(Entries excerpted from a collection)

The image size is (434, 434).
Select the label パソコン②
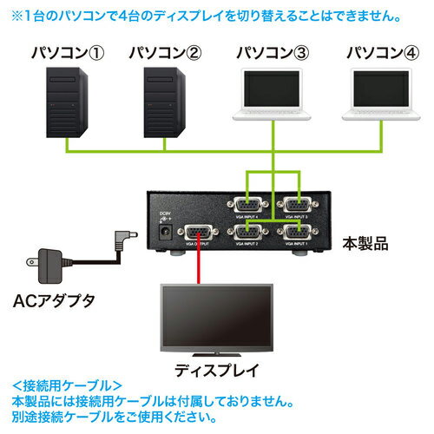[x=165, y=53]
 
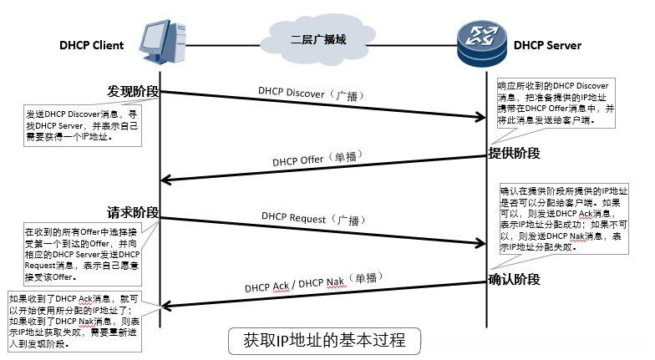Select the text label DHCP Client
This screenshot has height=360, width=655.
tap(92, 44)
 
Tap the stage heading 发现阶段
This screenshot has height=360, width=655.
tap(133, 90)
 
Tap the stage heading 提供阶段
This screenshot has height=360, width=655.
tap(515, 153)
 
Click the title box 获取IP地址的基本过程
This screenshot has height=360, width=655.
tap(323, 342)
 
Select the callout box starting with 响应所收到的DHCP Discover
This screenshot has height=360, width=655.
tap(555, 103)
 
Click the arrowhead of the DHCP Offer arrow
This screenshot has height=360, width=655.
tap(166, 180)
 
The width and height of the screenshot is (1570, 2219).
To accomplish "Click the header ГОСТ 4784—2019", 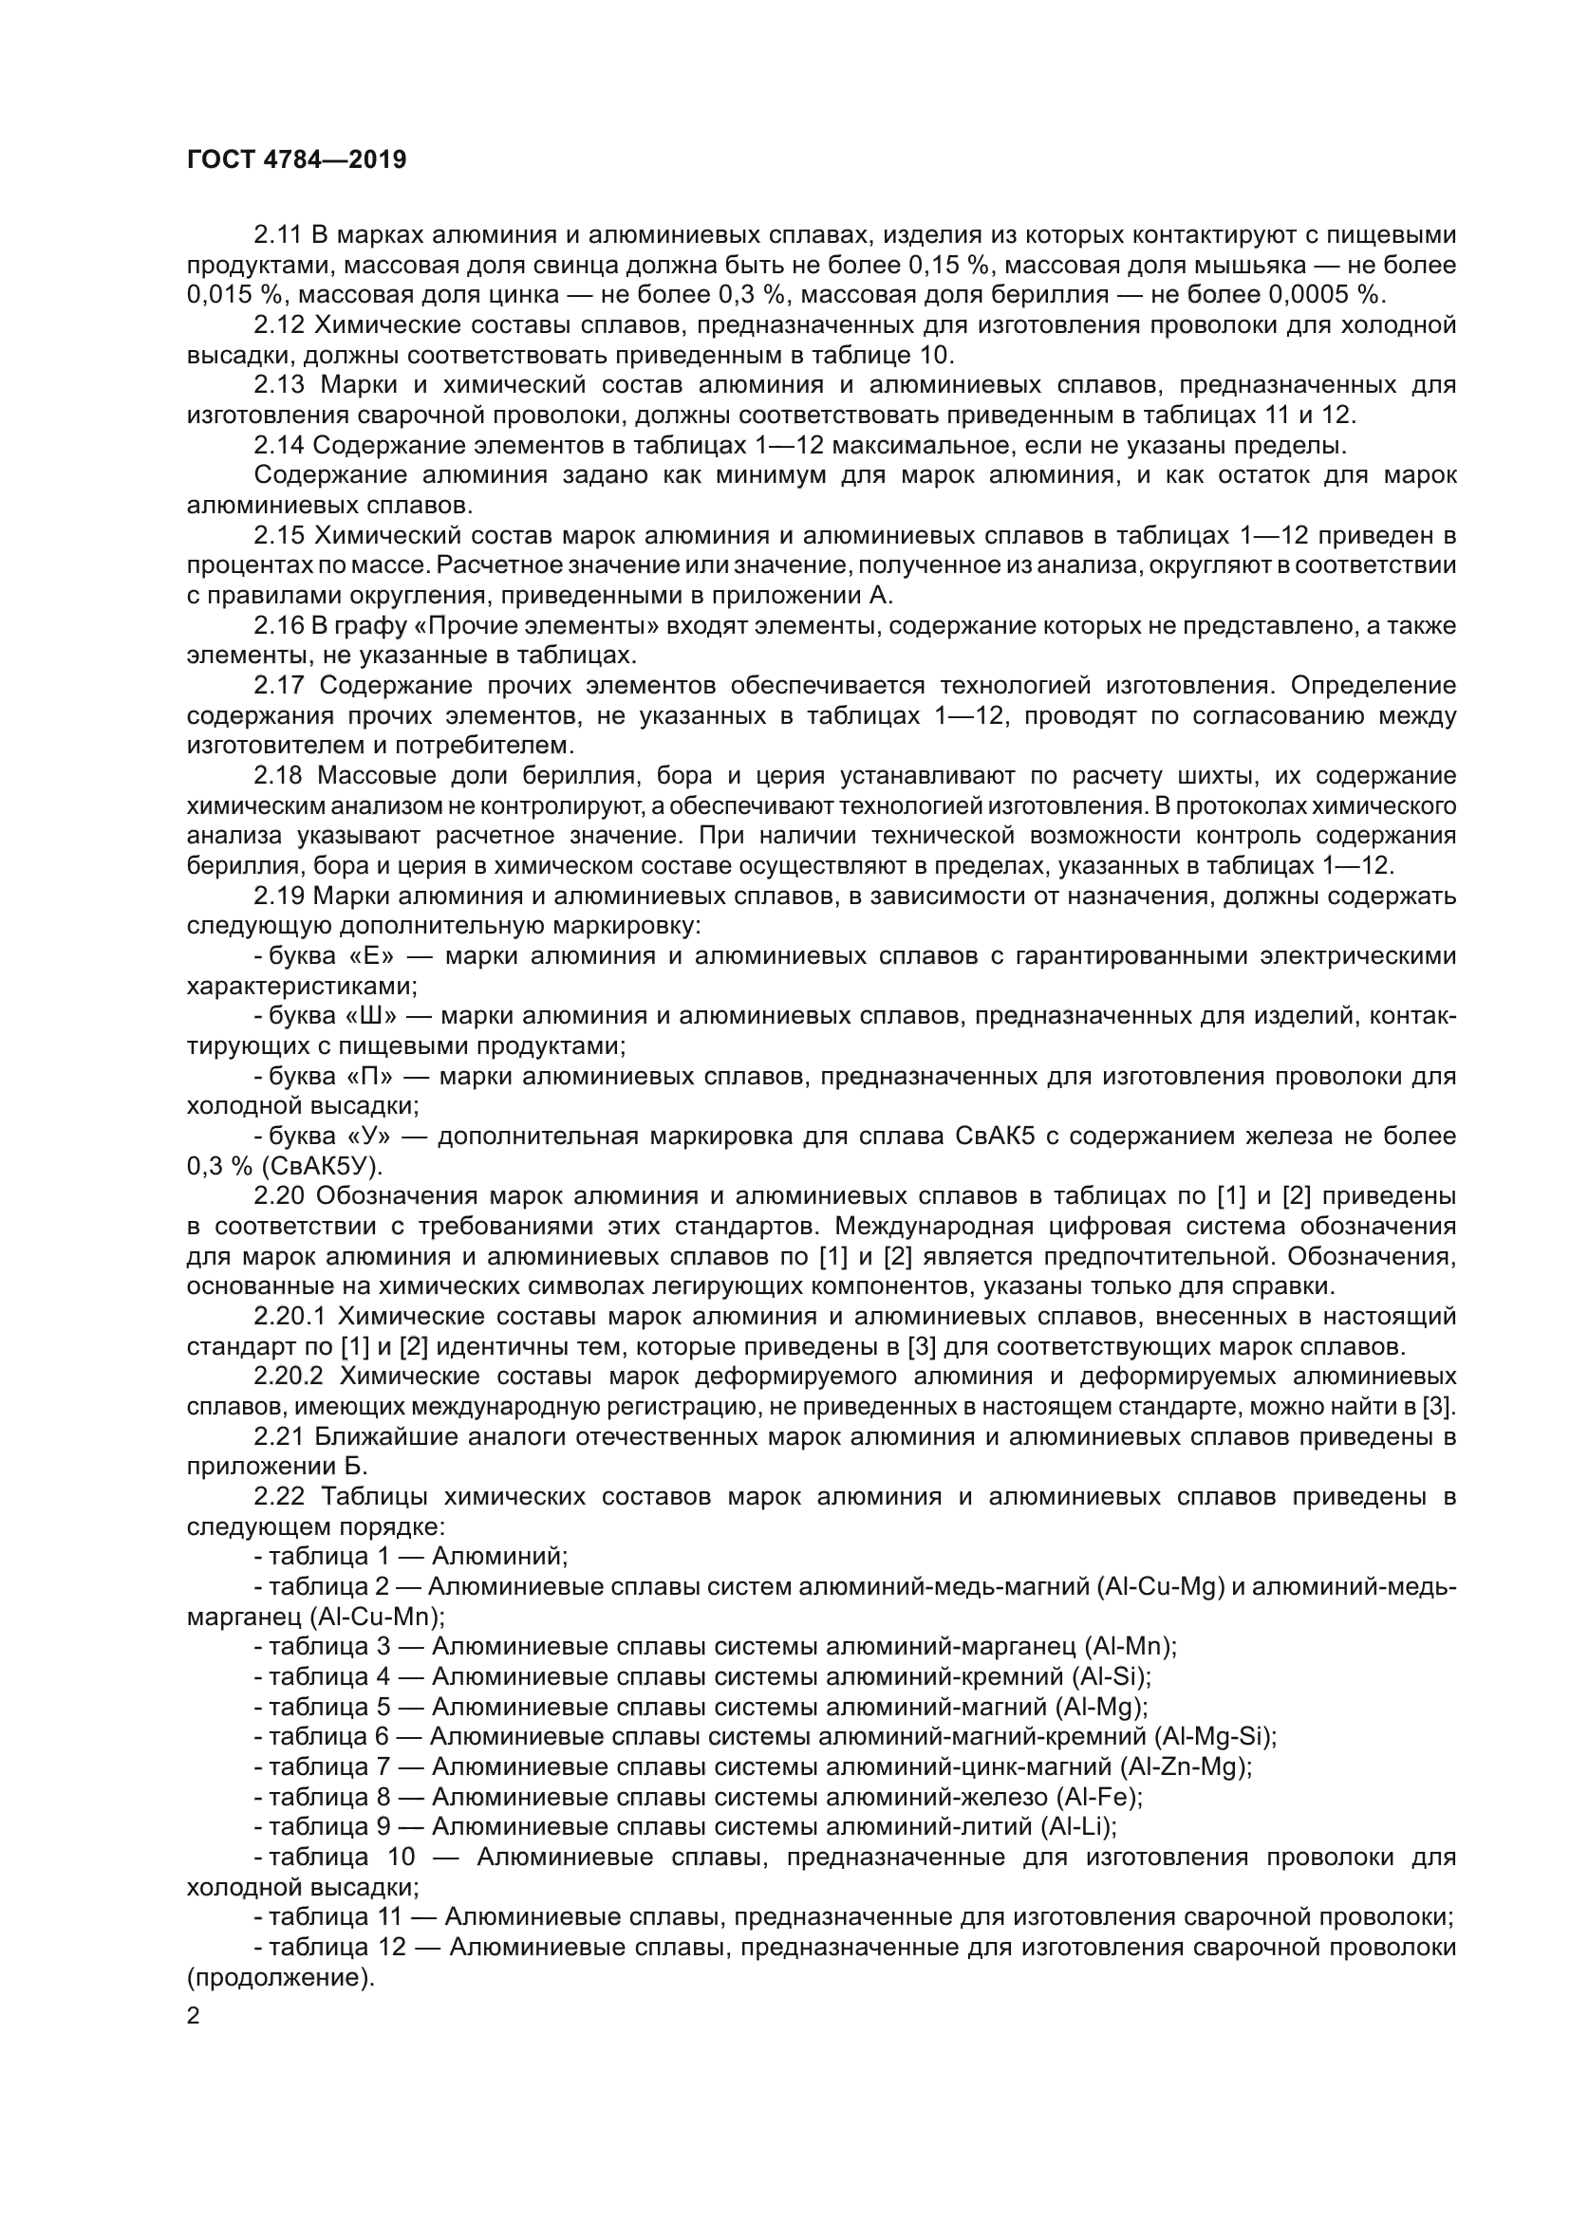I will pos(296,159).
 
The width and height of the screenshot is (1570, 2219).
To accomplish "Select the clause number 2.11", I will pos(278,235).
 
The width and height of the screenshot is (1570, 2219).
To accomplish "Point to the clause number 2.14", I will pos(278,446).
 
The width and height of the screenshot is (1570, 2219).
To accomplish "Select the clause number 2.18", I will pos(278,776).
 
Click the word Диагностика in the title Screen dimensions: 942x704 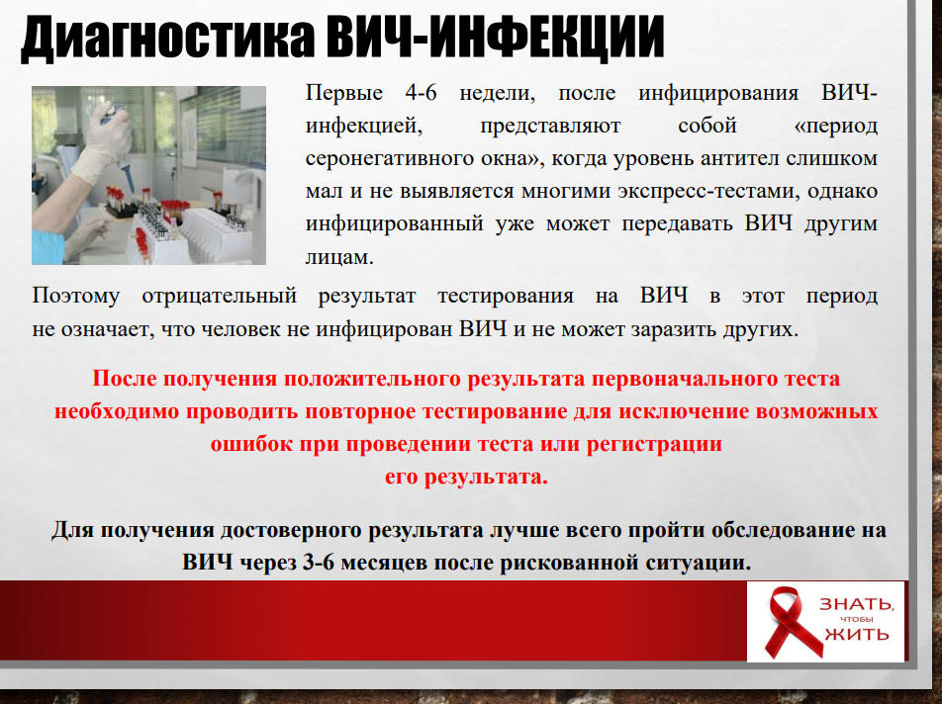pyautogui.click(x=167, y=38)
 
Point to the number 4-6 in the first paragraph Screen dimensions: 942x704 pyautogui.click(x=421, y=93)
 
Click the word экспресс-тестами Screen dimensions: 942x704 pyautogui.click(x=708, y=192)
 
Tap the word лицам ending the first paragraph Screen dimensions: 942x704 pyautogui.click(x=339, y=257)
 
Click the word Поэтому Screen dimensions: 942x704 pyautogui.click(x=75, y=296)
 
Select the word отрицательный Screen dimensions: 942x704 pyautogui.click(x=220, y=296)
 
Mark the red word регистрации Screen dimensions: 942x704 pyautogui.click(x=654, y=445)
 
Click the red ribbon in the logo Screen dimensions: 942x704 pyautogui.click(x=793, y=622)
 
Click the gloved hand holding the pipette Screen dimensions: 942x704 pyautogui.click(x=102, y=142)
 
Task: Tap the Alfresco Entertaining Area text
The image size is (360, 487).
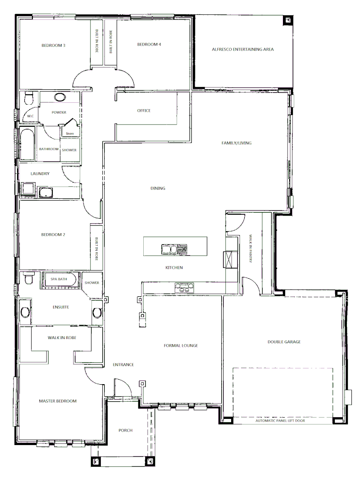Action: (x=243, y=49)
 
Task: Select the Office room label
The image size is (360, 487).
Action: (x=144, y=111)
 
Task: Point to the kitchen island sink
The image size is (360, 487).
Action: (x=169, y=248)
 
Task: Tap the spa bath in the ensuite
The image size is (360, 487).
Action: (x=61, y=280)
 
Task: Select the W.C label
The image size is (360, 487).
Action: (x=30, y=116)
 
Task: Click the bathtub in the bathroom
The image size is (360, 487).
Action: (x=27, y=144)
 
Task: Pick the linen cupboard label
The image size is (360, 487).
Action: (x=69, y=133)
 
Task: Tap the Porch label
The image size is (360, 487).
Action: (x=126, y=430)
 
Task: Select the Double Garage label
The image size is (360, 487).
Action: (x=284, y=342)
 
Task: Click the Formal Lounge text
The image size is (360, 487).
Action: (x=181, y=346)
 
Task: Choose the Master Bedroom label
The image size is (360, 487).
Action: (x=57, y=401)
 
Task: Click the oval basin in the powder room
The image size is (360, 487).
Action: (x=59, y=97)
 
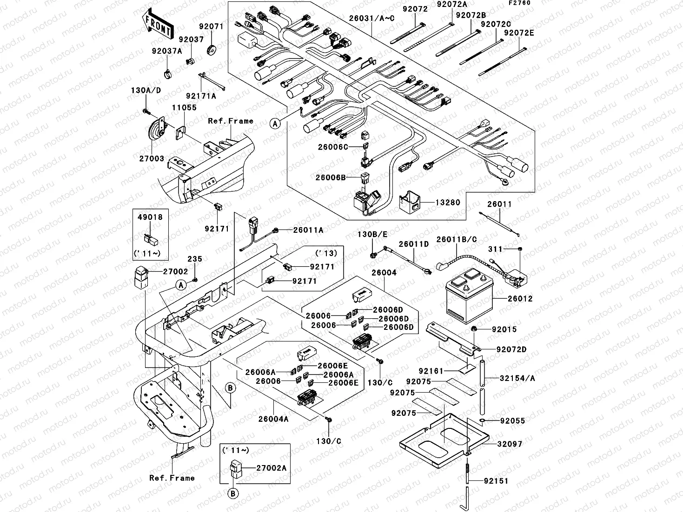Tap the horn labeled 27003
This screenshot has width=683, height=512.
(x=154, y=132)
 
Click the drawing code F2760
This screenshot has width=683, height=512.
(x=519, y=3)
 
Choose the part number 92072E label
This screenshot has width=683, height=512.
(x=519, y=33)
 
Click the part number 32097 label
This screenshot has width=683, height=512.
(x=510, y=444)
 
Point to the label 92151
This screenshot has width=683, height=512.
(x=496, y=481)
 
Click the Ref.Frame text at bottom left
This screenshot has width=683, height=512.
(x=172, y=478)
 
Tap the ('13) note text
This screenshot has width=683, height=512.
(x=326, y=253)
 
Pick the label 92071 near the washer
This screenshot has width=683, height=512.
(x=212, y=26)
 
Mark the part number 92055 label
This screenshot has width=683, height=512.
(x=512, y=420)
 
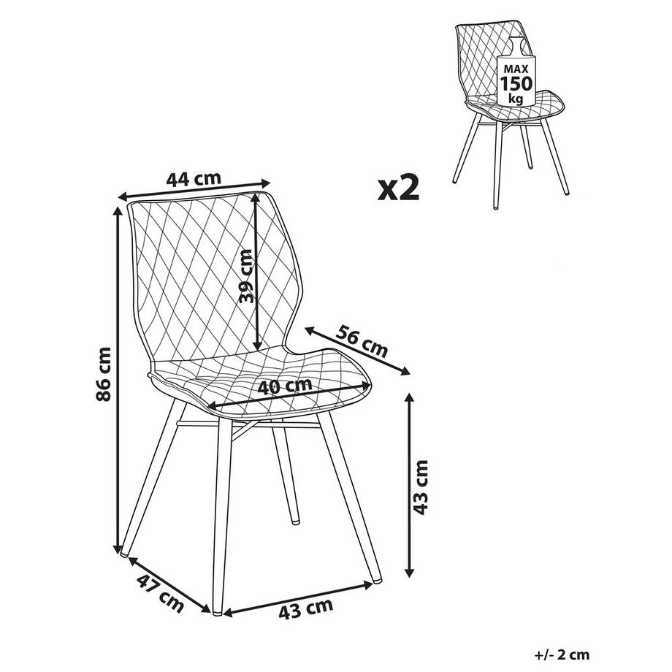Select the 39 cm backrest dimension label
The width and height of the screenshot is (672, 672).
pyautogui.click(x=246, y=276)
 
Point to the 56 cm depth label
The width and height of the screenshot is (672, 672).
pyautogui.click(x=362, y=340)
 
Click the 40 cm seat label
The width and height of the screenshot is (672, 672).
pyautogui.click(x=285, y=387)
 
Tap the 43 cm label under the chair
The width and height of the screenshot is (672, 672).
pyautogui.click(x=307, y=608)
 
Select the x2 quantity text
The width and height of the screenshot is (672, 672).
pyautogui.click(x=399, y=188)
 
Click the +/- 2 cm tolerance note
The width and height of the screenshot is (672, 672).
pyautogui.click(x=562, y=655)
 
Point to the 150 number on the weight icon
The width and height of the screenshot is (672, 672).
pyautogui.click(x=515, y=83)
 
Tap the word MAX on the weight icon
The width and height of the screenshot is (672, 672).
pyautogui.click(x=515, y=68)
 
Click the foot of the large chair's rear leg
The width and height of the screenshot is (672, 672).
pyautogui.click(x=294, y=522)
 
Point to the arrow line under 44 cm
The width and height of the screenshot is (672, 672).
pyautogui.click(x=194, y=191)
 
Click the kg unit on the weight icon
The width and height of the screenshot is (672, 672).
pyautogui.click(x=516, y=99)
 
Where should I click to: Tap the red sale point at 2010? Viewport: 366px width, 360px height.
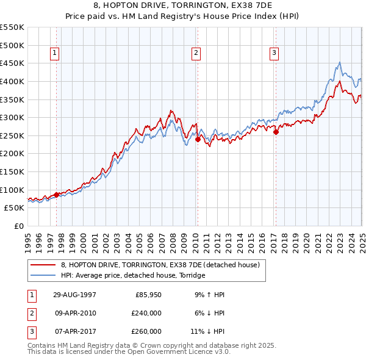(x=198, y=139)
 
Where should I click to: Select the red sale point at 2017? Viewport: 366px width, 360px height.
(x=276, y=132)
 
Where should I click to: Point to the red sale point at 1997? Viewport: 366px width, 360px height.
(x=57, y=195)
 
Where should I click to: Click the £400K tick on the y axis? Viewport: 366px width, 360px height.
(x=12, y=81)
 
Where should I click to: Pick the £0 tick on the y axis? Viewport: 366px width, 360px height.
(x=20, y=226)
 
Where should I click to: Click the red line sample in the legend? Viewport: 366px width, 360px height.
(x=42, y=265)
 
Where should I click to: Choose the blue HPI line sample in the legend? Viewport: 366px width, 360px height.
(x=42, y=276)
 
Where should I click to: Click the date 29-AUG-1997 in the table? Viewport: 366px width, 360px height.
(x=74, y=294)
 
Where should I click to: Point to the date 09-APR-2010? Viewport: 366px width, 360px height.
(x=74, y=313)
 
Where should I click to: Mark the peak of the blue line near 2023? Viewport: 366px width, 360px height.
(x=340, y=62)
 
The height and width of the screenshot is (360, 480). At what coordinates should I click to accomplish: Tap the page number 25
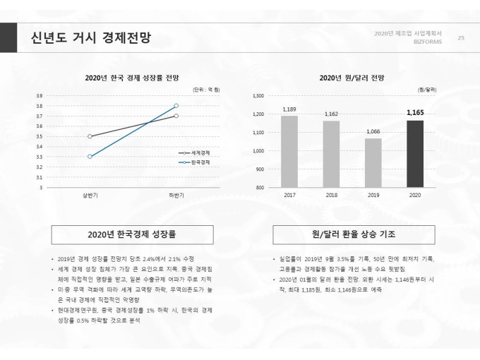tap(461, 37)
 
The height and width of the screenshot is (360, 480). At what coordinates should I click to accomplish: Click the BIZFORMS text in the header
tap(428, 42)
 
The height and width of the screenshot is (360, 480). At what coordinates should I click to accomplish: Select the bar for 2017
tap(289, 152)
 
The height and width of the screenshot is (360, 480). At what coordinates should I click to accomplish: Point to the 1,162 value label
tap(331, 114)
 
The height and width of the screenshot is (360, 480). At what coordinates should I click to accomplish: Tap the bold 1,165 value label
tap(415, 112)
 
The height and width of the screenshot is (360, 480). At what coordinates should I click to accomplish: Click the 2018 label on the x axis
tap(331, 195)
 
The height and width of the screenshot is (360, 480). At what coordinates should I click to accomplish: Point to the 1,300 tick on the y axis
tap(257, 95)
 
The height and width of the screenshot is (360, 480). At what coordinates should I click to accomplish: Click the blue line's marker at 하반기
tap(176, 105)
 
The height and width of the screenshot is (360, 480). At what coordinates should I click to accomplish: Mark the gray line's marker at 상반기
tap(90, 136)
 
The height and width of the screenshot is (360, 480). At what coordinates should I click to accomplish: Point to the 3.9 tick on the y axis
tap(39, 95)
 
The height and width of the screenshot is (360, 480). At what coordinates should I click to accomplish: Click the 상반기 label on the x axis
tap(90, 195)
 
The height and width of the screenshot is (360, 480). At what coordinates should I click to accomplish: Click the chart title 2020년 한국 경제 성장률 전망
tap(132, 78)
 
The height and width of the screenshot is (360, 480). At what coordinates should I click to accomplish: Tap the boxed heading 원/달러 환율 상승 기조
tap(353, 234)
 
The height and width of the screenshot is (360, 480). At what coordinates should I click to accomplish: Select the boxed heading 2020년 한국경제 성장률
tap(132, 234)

> **What needs to be done**
Please turn the entries above, from the line with "in the header" through the line with "tap(39, 95)", into a JSON list of strings with one string per line, leaving out blank lines.

> **Expected output**
[
  "The height and width of the screenshot is (360, 480). At what coordinates should I click to accomplish: Click the BIZFORMS text in the header",
  "tap(428, 42)",
  "The height and width of the screenshot is (360, 480). At what coordinates should I click to accomplish: Select the bar for 2017",
  "tap(289, 152)",
  "The height and width of the screenshot is (360, 480). At what coordinates should I click to accomplish: Point to the 1,162 value label",
  "tap(331, 114)",
  "The height and width of the screenshot is (360, 480). At what coordinates should I click to accomplish: Tap the bold 1,165 value label",
  "tap(415, 112)",
  "The height and width of the screenshot is (360, 480). At what coordinates should I click to accomplish: Click the 2018 label on the x axis",
  "tap(331, 195)",
  "The height and width of the screenshot is (360, 480). At what coordinates should I click to accomplish: Point to the 1,300 tick on the y axis",
  "tap(257, 95)",
  "The height and width of the screenshot is (360, 480). At what coordinates should I click to accomplish: Click the blue line's marker at 하반기",
  "tap(176, 105)",
  "The height and width of the screenshot is (360, 480). At what coordinates should I click to accomplish: Mark the gray line's marker at 상반기",
  "tap(90, 136)",
  "The height and width of the screenshot is (360, 480). At what coordinates should I click to accomplish: Point to the 3.9 tick on the y axis",
  "tap(39, 95)"
]